━━━ Texte fourni
Ses éditoriaux, notamment dans le journal Le Témoin, furent des armes redoutables, qui lui valurent un séjour en prison. Cette épreuve acheva de forger un soldat résilient, déterminé à poursuivre la lutte pour les droits humains.
Sa première grande victoire fut celle de la démocratie, avec l’émergence d’un multipartisme limité à quatre courants politiques : le communisme, le socialisme, le libéralisme et le conservatisme.
La satisfaction qu’il en tira fut immense. À ses yeux, elle valait tous les honneurs et tous les privilèges. Il s’en délecta.
L’homme se distinguait par sa modestie, la force de ses idées, le courage de son engagement, et par une immense culture, à une époque où mille intellectuels rivalisaient et s’affrontaient avec l’élégance du savoir et la puissance de la persuasion.
Il s’était façonné l’armure d’un militant perpétuellement en croisade contre l’arbitraire et pour la dignité humaine.
━━━━━━
━━━ Données
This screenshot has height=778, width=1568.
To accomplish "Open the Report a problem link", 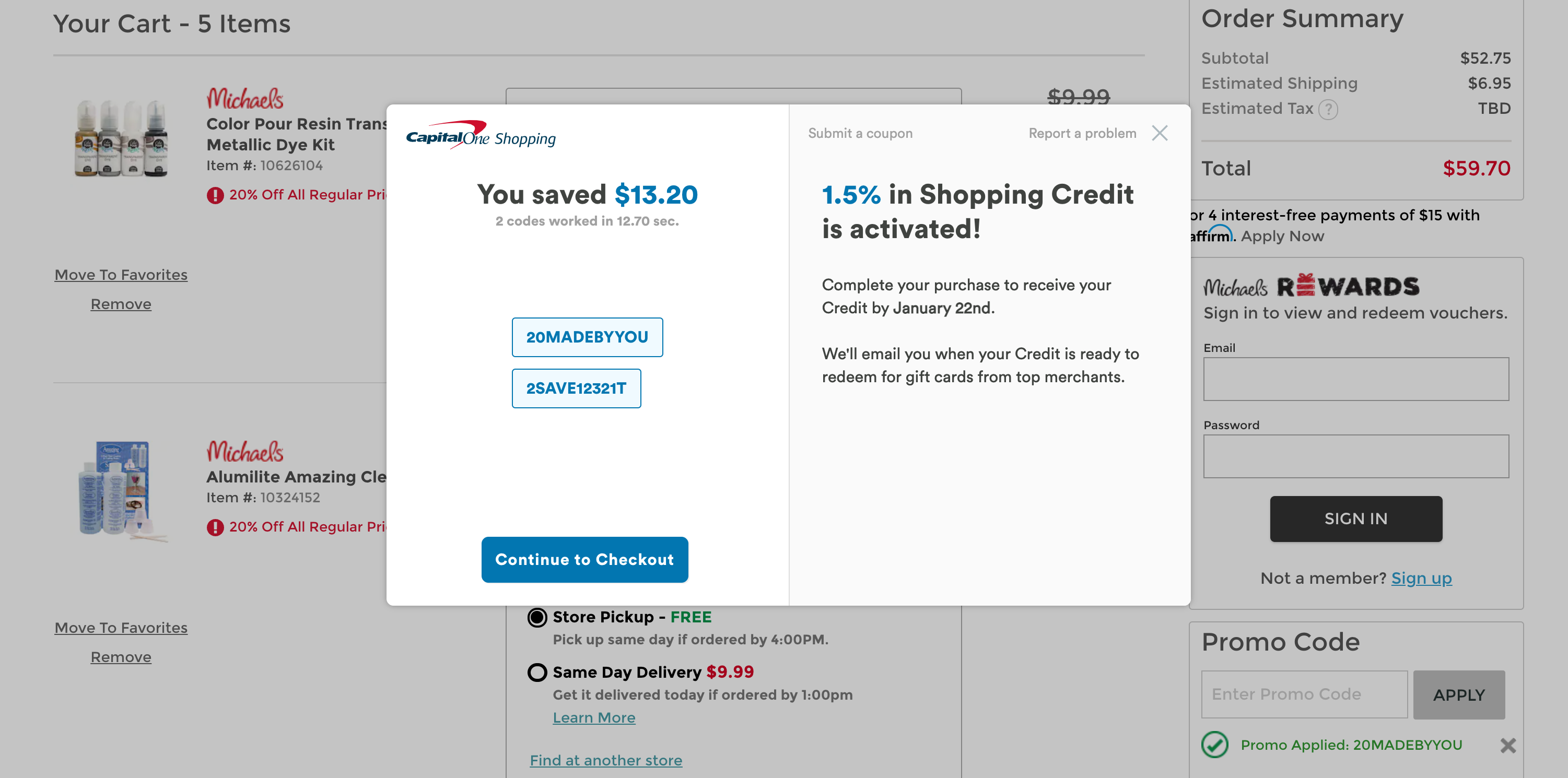I will 1082,133.
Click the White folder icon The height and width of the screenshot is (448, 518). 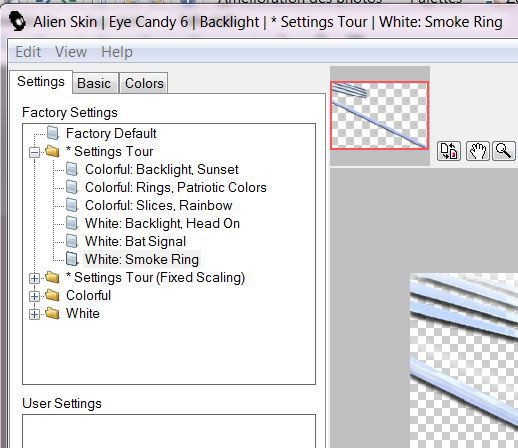pos(52,313)
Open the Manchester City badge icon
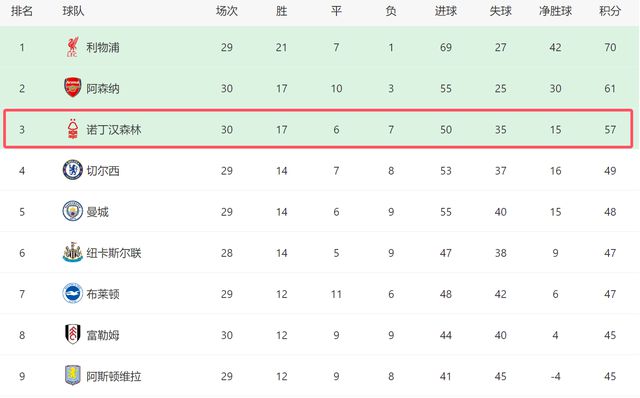 [x=73, y=211]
━━━━━━
## Travail à effectuer
1 - Traduisez en anglais la phrase suivante du portrait du militant : « Il s’était façonné l’armure d’un militant perpétuellement en croisade contre l’arbitraire et pour la dignité humaine. »
2 - Reprenez le portrait du militant à la suite de sa dernière phrase et prolongez-le de quelques phrases.

## Réponses rédigées
1 - He had forged for himself the armor of an activist perpetually on a crusade against arbitrary rule and for human dignity.

2 -
Soldat infatigable, ne dormant jamais sur les lauriers durement conquis, il inscrivit une nouvelle fois son nom dans l’histoire lors de la première alternance politique. Il y contribua largement, toujours sans rien demander ni recevoir, alors que beaucoup se pressaient aux portes de la somptueuse résidence de l’avenue Roume × République, à la quête de nominations et de privilèges.
Cheikh Khoureysi Ba avait choisi d’enfiler la robe d’avocat pour renforcer sa plume avec le verbe, et continuer le combat pour l’État de droit, la justice, la maturation d’une démocratie encore embryonnaire et la dénonciation du néocolonialisme.
La robe d’avocat révéla très vite son panafricanisme, à travers la défense de militants des droits de l’homme persécutés dans d’autres pays africains.
Sa foi, ainsi que sa connaissance de l’islam et du Coran, étaient pures et immenses.
Il incarnait l’élégance de la plume et du verbe.
Sa troisième grande satisfaction, de nature à faire oublier les détresses matérielles qu’inévitablement engendrent les luttes, fut la victoire de Laurent Gbagbo en Côte d’Ivoire. Il le défendit lorsqu’il était encore dans l’opposition et politiquement persécuté.
Cet homme, donc, a tiré sa révérence.
Infatigable et généreux, il portait en secret la maladie et la fatigue accumulées par près de trois générations de combats, sans jamais les laisser transparaître, avivant par son ardeur et son abnégation les luttes de tant d’autres.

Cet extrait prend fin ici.